Periodic Table of Food Initiative
A global, multi-organizational effort to map out the biomolecular diversity of our food
PTFI is what happens when a global network of stakeholders come together to better understand the “nutritional dark matter” of food. Indeed, the Periodic Table of Food Initiative aims to catalog the biomolecular composition of the world’s food supply.
Dayspring’s president, Chi-Ming Chien, is a co-founder of Verso Biosciences, Dayspring’s joint venture for life science software. Joining with sector leaders and domain experts from around the globe, we leverage the Dayspring team’s deep expertise in user-centered software, data processing, and performant scaling in order to lead the data workstream within the initiative.
The PTFI: where foodomics meets scale
The goal? To catalog a deep knowledge of food composition in a publicly available database in order to tackle bigger questions surrounding human and planetary health.
Organizational leaders and domain experts must endeavor together within different workstreams in order to provide both quantitative and qualitative support to the project. After all, researchers, nutritionists, and farmers all hold a different piece of the puzzle when it comes to the global food ecosystem. How does climate change impact the quality of food? In what ways can we empower data-driven decisions to aid the production of food that is nutrient-dense, desirable, and affordable? Why do sustainable farming practices matter when it comes to improving food security and nutritional health?
To answer these bigger questions, standardized tooling and analytics combine with a system for centralized data processing.
Advanced science and software together
To start, labs need to upload food sample data generated using the latest mass spectrometry technology. To facilitate and expedite the process, Dayspring designed and built the “Verso Lab Portal,” an easy-to-use web application interface for uploading data and receiving results.
The focus of much of food composition measurement has been on the common macronutrients and other well-known minerals and vitamins.

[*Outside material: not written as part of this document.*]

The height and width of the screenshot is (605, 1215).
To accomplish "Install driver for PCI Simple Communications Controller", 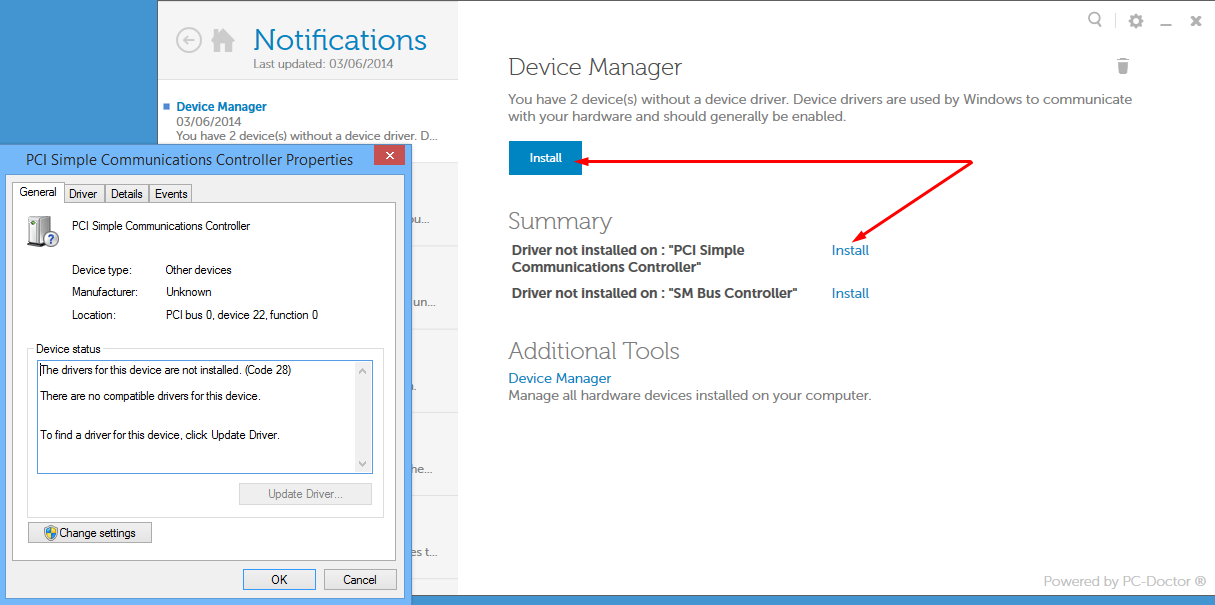I will click(x=849, y=251).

These, however, form only a fraction of what’s actually in food. PTFI is working to characterize everything down to specialized metabolites, small molecules like flavonoids and terpenoids, that may have significant health effects. By merging analytical data about the compounds’ polarity, mass, shape, and fragmentation patterns, we can record and begin identifying the “dark matter” composition of foods we eat every day.
But here is where cloud computing and data pipeline processing comes into play. The computing power required for processing all of this data is massive, and well beyond what each individual lab might typically have access to. A traditional lab might process each sample in series and take days or even weeks to process a batch. By leveraging cloud services and stratified processing in parallel, we’re able to process hundreds or thousands of samples across thousands of computing cores—all in a pipeline that does all the heavy lifting and coordinating for these data-intensive computations.
Furthermore, mass spectrometry processes and liquid chromatography measurements can vary from lab to lab across the globe. The pipeline takes care of standardization: merging metadata with the analytical data and allowing data generated in labs around the globe to be aggregated and compared with one another in a centralized food compound database.
Finally, it’s the data visualization that truly allows researchers to glean hands-on insights with the data. Using a branded version of MarkerLab, a custom web application we developed with Verso for organizing and visualizing research data, these datasets get transformed into customizable, interactive reports. This is where we’re able to extract benchmarks and grouped data comparisons on a whole suite of different compound measurements. Insights and standardized metric comparison for thousands of these different compounds enables us to understand their roles in broader nutrition, health, and ecosystem functioning and powers scientific discovery.
“…most compounds in the plants, meat, fish, and dairy products that we eat have never even been named and represent the “dark matter of food…””
“This platform allows us to analyze the complexity of foods in a way that was simply not possible before…”
Chi-Ming Chien in an article for Science.org / American Association for the Advancement of Science
“[PTFI data via MarkerLab… will allow researchers] to compare foods and compounds of interest across the entire PTFI database to spark the next scientific discoveries around food, nutrition, agriculture and health.”